(Stored records)
########
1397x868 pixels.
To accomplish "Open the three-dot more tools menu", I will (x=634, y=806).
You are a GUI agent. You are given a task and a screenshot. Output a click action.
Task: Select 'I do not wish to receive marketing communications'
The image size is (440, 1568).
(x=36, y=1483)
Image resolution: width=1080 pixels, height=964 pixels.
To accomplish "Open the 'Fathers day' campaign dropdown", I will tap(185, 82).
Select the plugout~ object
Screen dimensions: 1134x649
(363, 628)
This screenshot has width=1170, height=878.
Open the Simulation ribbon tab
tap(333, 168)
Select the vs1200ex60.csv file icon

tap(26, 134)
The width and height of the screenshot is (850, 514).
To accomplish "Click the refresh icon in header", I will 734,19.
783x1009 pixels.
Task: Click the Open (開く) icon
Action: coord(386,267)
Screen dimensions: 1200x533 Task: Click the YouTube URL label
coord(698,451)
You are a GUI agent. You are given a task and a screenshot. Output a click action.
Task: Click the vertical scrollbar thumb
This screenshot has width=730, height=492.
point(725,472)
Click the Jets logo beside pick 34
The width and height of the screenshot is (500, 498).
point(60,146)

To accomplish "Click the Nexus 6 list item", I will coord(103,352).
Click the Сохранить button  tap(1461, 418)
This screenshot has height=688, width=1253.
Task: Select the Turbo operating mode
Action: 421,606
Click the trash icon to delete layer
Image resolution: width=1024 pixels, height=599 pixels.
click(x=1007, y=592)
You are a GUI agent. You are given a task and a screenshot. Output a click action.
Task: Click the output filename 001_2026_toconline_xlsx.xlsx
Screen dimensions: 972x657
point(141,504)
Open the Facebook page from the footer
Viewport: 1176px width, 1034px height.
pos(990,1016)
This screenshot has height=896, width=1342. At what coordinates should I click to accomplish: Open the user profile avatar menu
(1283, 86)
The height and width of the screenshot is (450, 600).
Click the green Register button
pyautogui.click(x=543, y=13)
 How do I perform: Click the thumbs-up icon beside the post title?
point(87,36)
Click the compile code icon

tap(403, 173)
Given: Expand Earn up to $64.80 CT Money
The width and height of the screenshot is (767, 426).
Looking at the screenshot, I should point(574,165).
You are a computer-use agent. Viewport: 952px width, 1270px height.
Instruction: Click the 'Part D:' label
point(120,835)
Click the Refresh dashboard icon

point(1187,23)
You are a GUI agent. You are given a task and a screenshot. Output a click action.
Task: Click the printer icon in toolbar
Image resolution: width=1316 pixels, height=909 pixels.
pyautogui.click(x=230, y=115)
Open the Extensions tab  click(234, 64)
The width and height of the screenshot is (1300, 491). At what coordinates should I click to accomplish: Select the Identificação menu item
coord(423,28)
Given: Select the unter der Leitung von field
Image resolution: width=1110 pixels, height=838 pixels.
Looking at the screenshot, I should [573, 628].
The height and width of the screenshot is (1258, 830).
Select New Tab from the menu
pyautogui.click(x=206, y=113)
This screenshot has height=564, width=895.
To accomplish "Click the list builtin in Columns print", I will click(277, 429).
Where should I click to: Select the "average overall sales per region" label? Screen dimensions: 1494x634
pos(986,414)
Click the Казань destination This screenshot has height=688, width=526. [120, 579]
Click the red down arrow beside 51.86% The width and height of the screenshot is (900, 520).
########
**Exercise:** Retype the records above in full, matching each line exactly.

**Response:**
1397x868 pixels.
To accomplish "Open the three-dot more tools menu", I will (x=634, y=806).
You are a GUI agent. You are given a task and a screenshot. Output a click action.
Task: Select 'I do not wish to receive marketing communications'
The image size is (440, 1568).
(x=36, y=1483)
Image resolution: width=1080 pixels, height=964 pixels.
To accomplish "Open the 'Fathers day' campaign dropdown", I will tap(185, 82).
Select the plugout~ object
Screen dimensions: 1134x649
(363, 628)
This screenshot has width=1170, height=878.
Open the Simulation ribbon tab
tap(333, 168)
Select the vs1200ex60.csv file icon

tap(26, 134)
The width and height of the screenshot is (850, 514).
To accomplish "Click the refresh icon in header", I will 734,19.
783x1009 pixels.
Task: Click the Open (開く) icon
Action: coord(386,267)
Screen dimensions: 1200x533 Task: Click the YouTube URL label
coord(698,451)
You are a GUI agent. You are given a task and a screenshot. Output a click action.
Task: Click the vertical scrollbar thumb
This screenshot has width=730, height=492.
point(725,472)
Click the Jets logo beside pick 34
The width and height of the screenshot is (500, 498).
point(60,146)

To accomplish "Click the Nexus 6 list item", I will coord(103,352).
Click the Сохранить button  tap(1461, 418)
This screenshot has height=688, width=1253.
Task: Select the Turbo operating mode
Action: 421,606
Click the trash icon to delete layer
Image resolution: width=1024 pixels, height=599 pixels.
click(x=1007, y=592)
You are a GUI agent. You are given a task and a screenshot. Output a click action.
Task: Click the output filename 001_2026_toconline_xlsx.xlsx
Screen dimensions: 972x657
point(141,504)
Open the Facebook page from the footer
Viewport: 1176px width, 1034px height.
pos(990,1016)
This screenshot has height=896, width=1342. At what coordinates should I click to accomplish: Open the user profile avatar menu
(1283, 86)
The height and width of the screenshot is (450, 600).
Click the green Register button
pyautogui.click(x=543, y=13)
 How do I perform: Click the thumbs-up icon beside the post title?
point(87,36)
Click the compile code icon

tap(403, 173)
Given: Expand Earn up to $64.80 CT Money
The width and height of the screenshot is (767, 426).
Looking at the screenshot, I should point(574,165).
You are a computer-use agent. Viewport: 952px width, 1270px height.
Instruction: Click the 'Part D:' label
point(120,835)
Click the Refresh dashboard icon

point(1187,23)
You are a GUI agent. You are given a task and a screenshot. Output a click action.
Task: Click the printer icon in toolbar
Image resolution: width=1316 pixels, height=909 pixels.
pyautogui.click(x=230, y=115)
Open the Extensions tab  click(234, 64)
The width and height of the screenshot is (1300, 491). At what coordinates should I click to accomplish: Select the Identificação menu item
coord(423,28)
Given: Select the unter der Leitung von field
Image resolution: width=1110 pixels, height=838 pixels.
Looking at the screenshot, I should [573, 628].
The height and width of the screenshot is (1258, 830).
Select New Tab from the menu
pyautogui.click(x=206, y=113)
This screenshot has height=564, width=895.
To accomplish "Click the list builtin in Columns print", I will click(277, 429).
Where should I click to: Select the "average overall sales per region" label? Screen dimensions: 1494x634
pos(986,414)
Click the Казань destination This screenshot has height=688, width=526. [120, 579]
Click the red down arrow beside 51.86% The width and height of the screenshot is (900, 520).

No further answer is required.